Se leen muchas cosas de hombres que abandonaron a esposa e hijos, e incluso su oficio civil, y se recluyeron en un monasterio. Según dijeron, esto es huir del mundo y buscar una vida más agradable a Dios que la de las otras personas. Y no podían tampoco saber que es necesario servir a Dios observando los mandamientos que él ha dado y no guardando los mandamientos inventados por los hombres. Un estado de vida bueno y perfecto es el que se apoya en el mandamiento de Dios, pero es pernicioso el estado de vida que no tenga de su lado el mandamiento divino. Fue necesario impartir al pueblo instrucción apropiada respecto a tales asuntos.

En otro tiempo Gerson también censuró el error de los monjes respecto a la perfección, indicando que en esa época era una novedad decir que la vida monástica constituyese un estado de perfección.

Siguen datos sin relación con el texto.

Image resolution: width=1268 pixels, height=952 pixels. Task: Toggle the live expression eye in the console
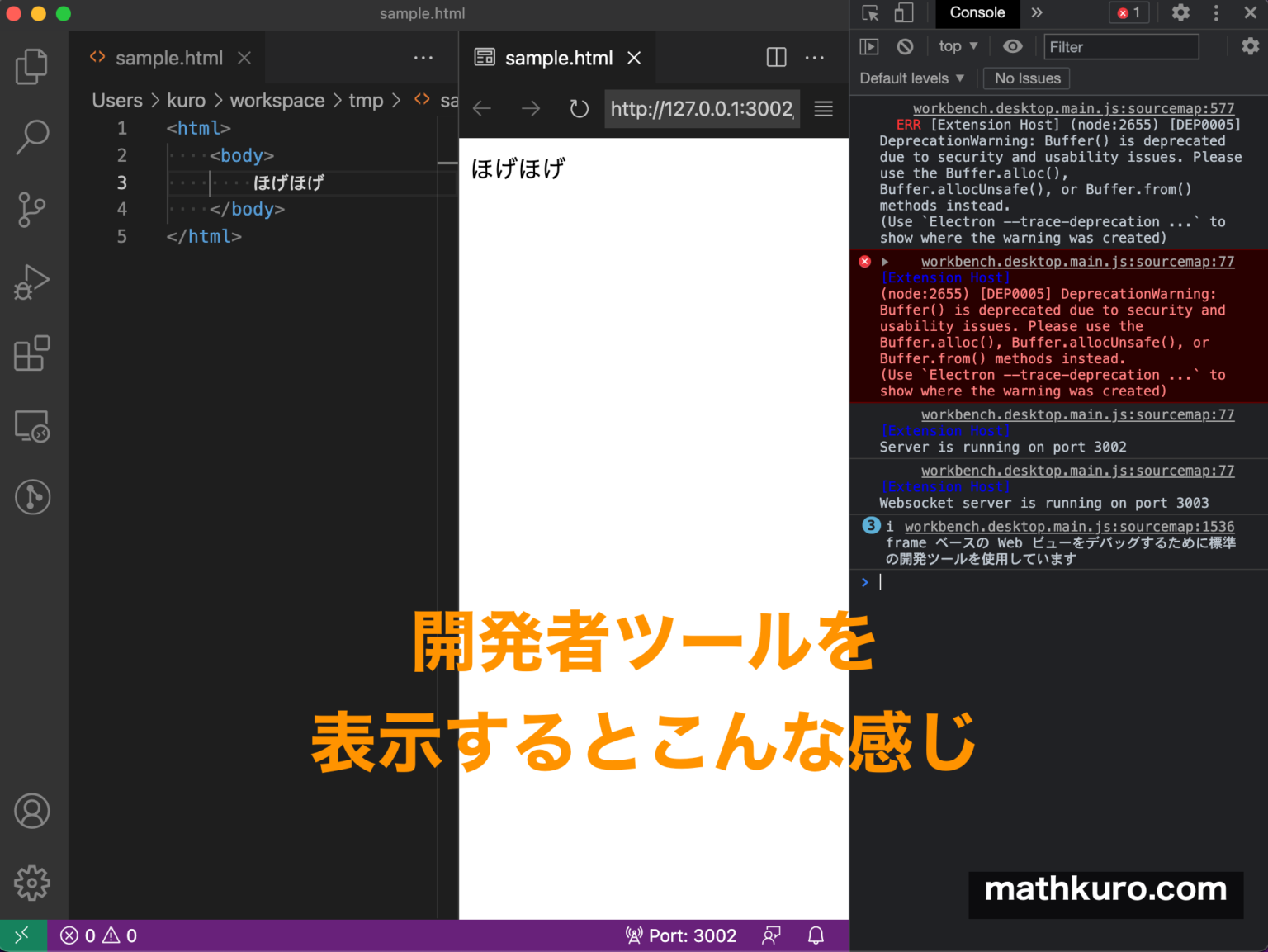click(1013, 46)
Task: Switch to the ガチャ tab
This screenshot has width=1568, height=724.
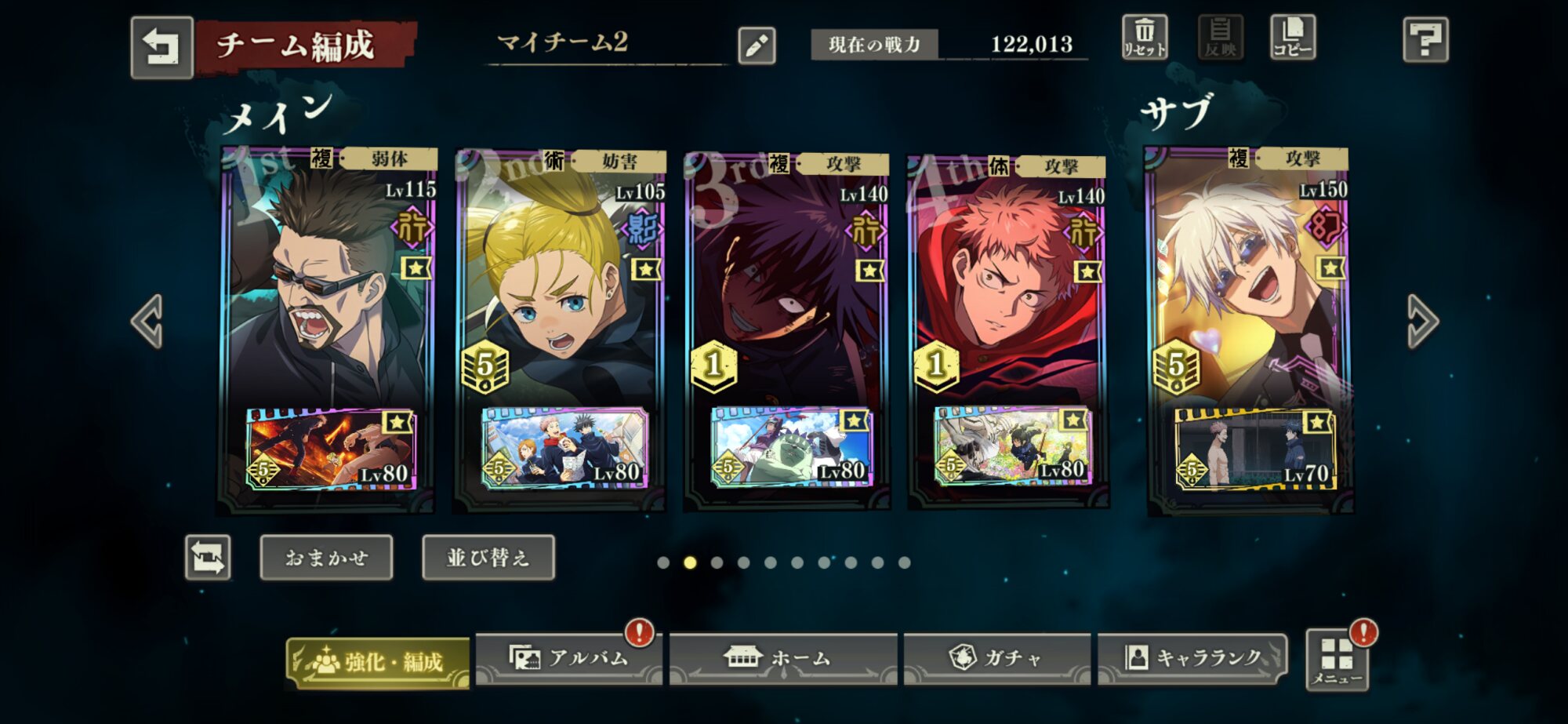Action: (x=997, y=659)

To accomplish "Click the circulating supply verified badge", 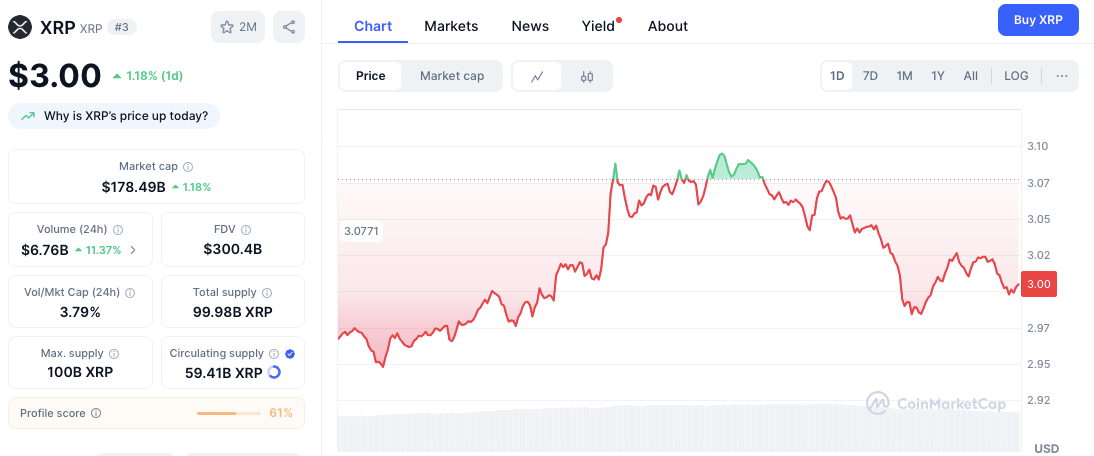I will (x=290, y=354).
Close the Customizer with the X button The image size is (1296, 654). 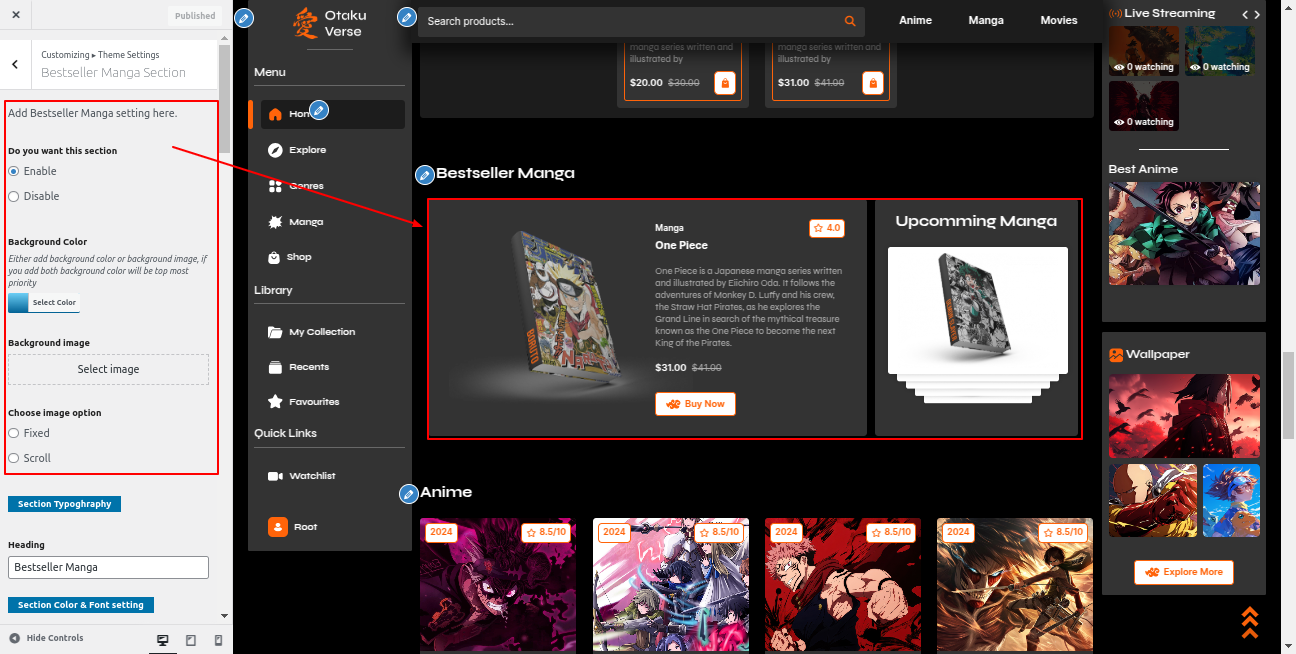point(16,15)
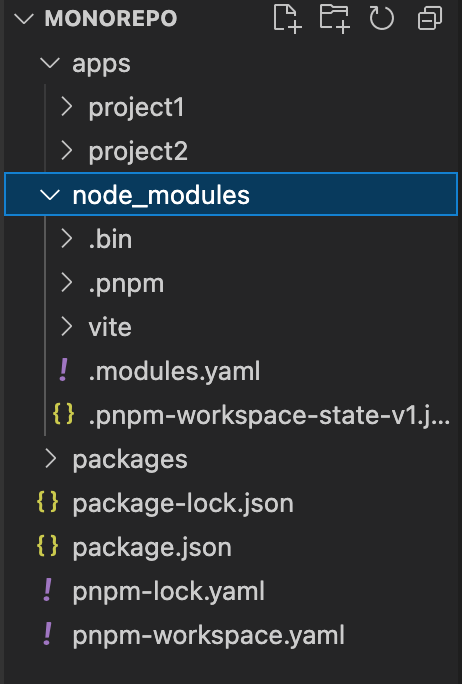This screenshot has width=462, height=684.
Task: Click the New File icon
Action: (287, 19)
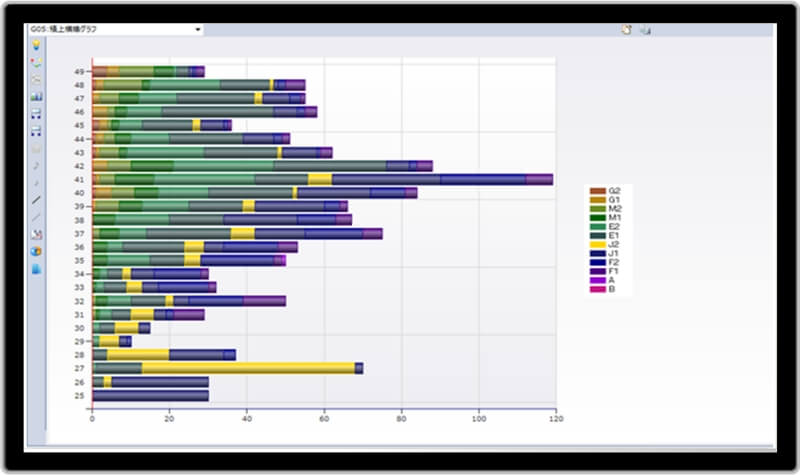Click the chart-with-red-mark icon in left toolbar
800x475 pixels.
37,234
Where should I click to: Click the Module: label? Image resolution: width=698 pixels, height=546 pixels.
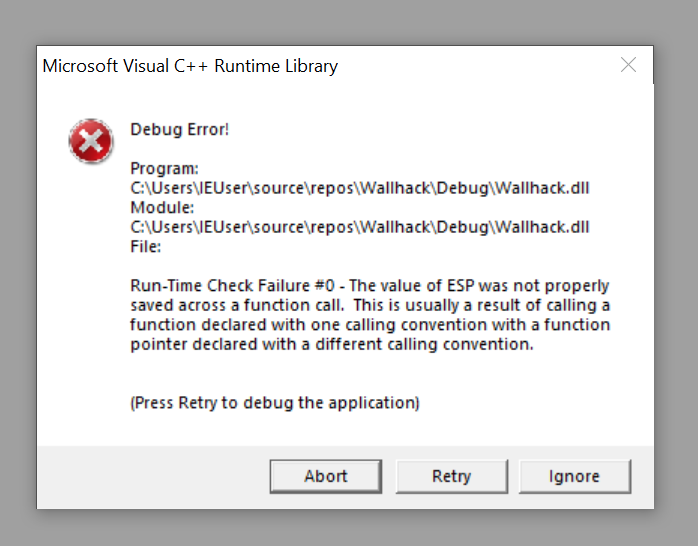point(162,208)
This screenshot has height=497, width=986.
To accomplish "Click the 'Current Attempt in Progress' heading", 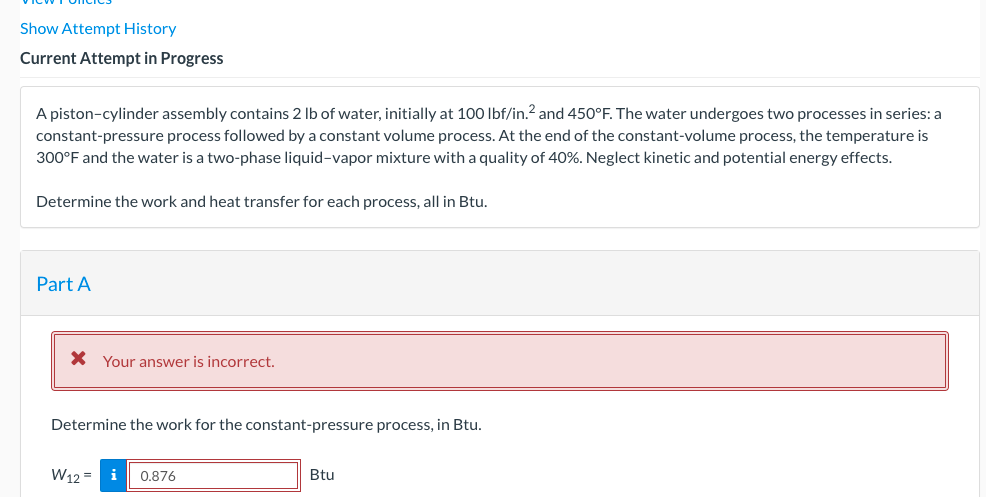I will click(121, 59).
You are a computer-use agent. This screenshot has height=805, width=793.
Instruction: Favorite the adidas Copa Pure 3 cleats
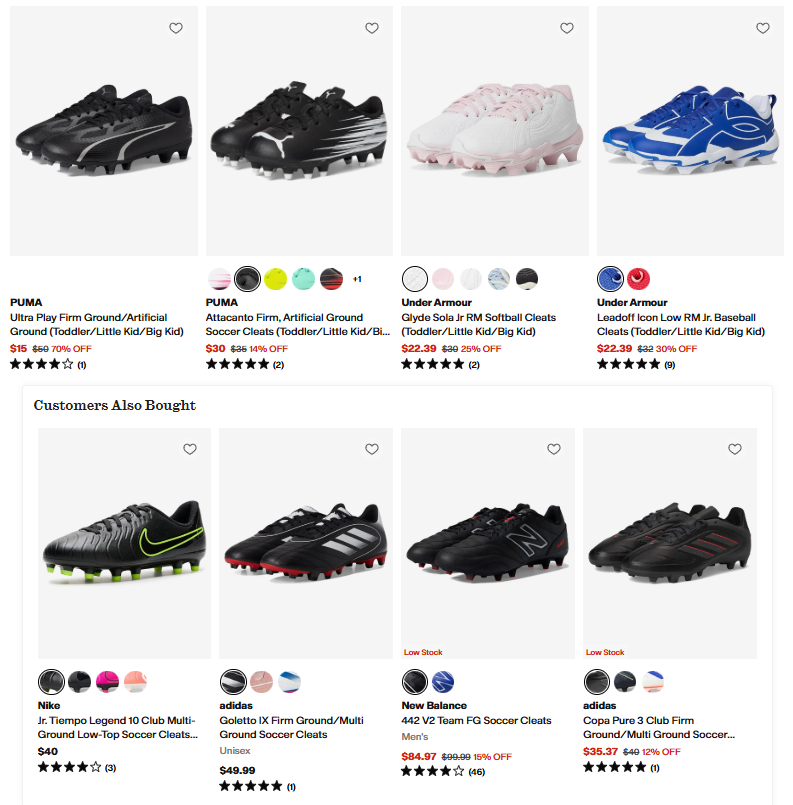click(x=735, y=450)
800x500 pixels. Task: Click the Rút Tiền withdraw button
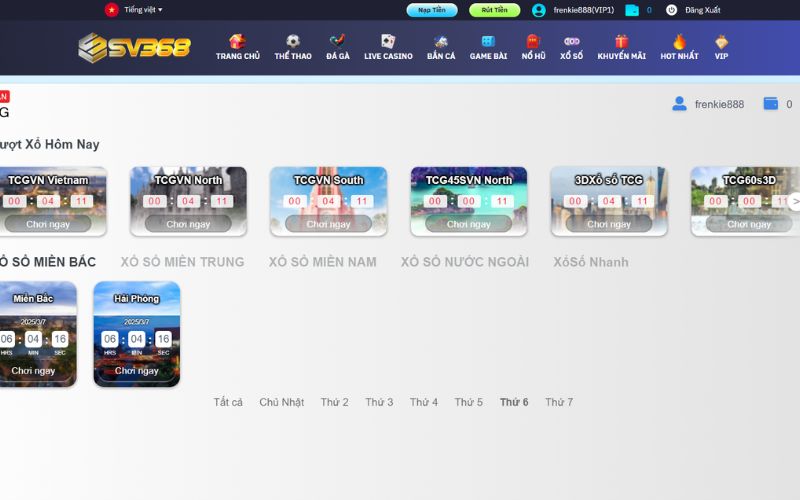(x=494, y=10)
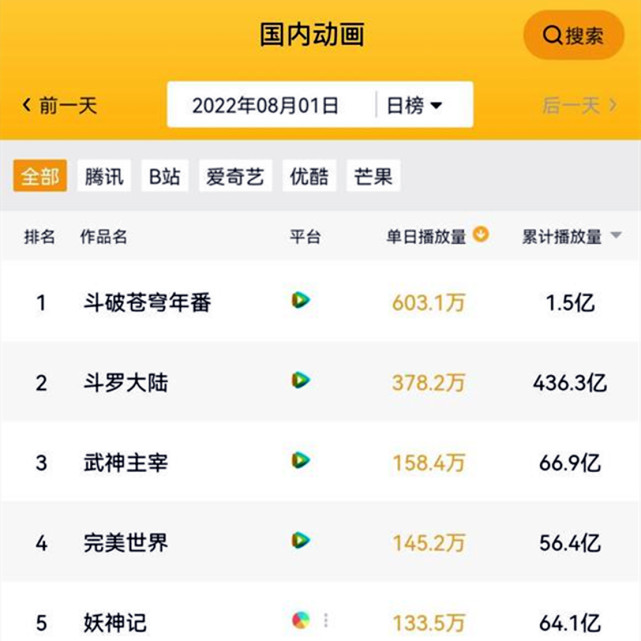Click the platform icon in the 武神主宰 row
Image resolution: width=641 pixels, height=641 pixels.
click(x=300, y=460)
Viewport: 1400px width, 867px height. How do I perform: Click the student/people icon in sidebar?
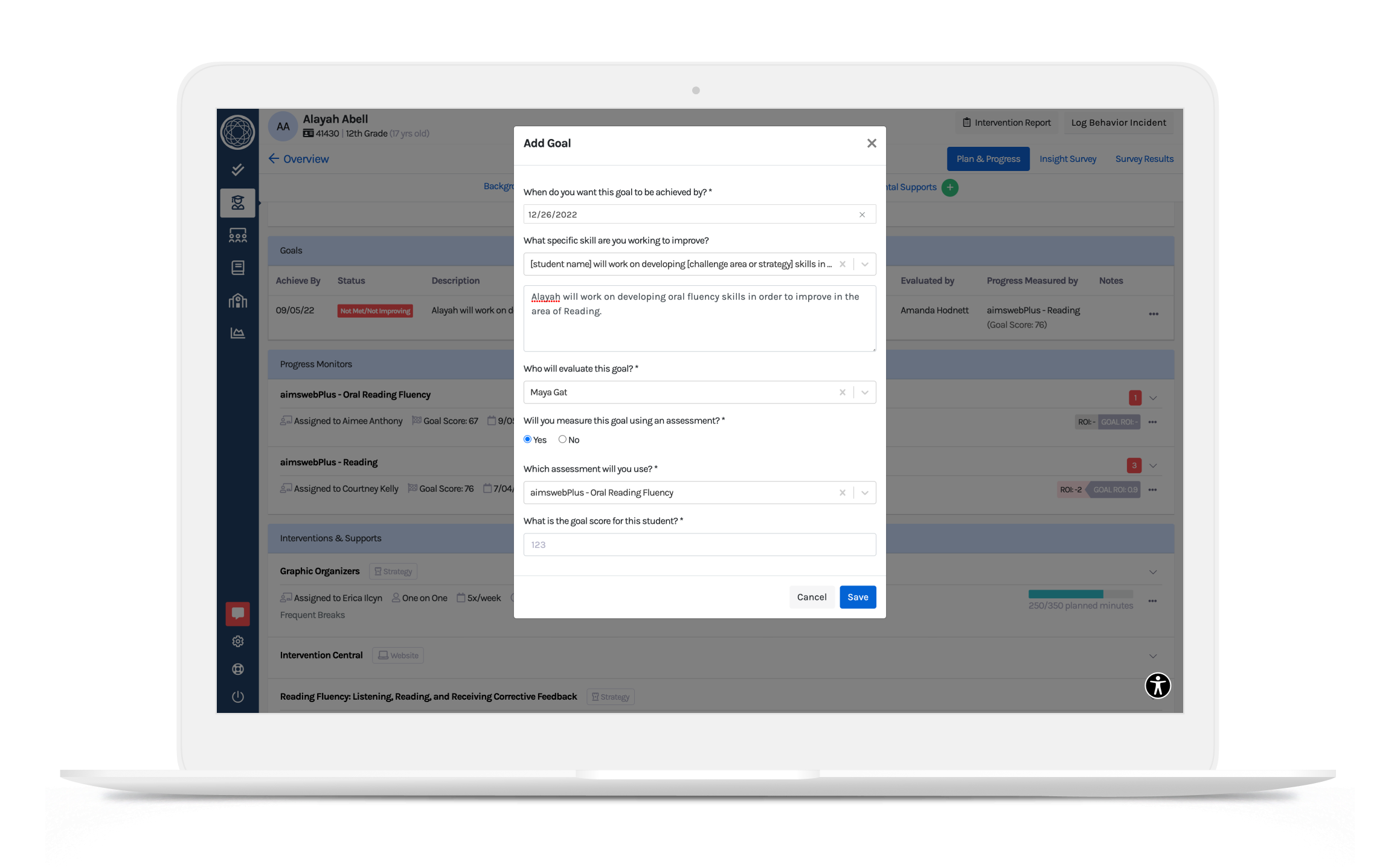[238, 202]
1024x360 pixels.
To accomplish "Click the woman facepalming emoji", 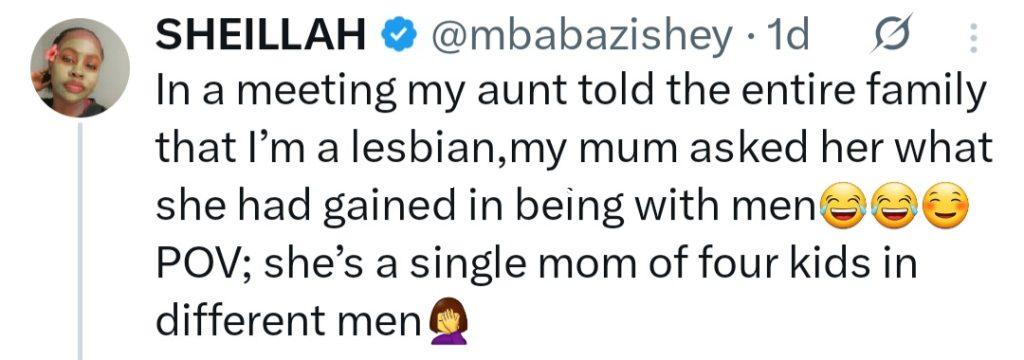I will pos(447,320).
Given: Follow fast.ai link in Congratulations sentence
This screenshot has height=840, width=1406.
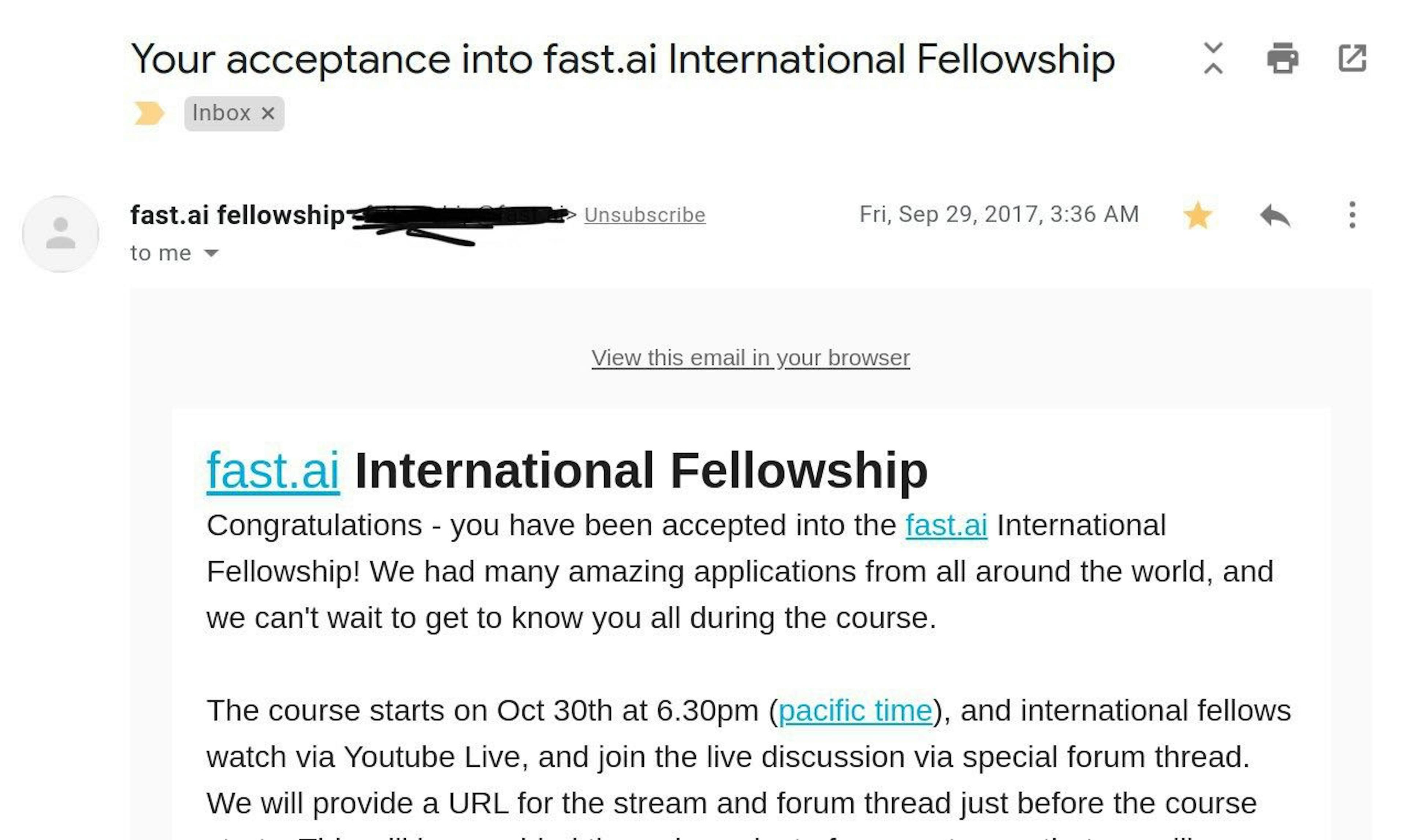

Muchísimas opiniones y errores impíos se relacionan con los votos monásticos: Se alega que nos hacen justos y piadosos ante Dios, que constituyen la perfección cristiana, que mediante la vida monástica se guardan tanto los consejos como los mandamientos del evangelio y que ella produce las buenas obras de supererogación que no estamos obligados a rendir a Dios. Puesto que todo esto es falso, vano e inventado, los votos monásticos son nulos e inválidos.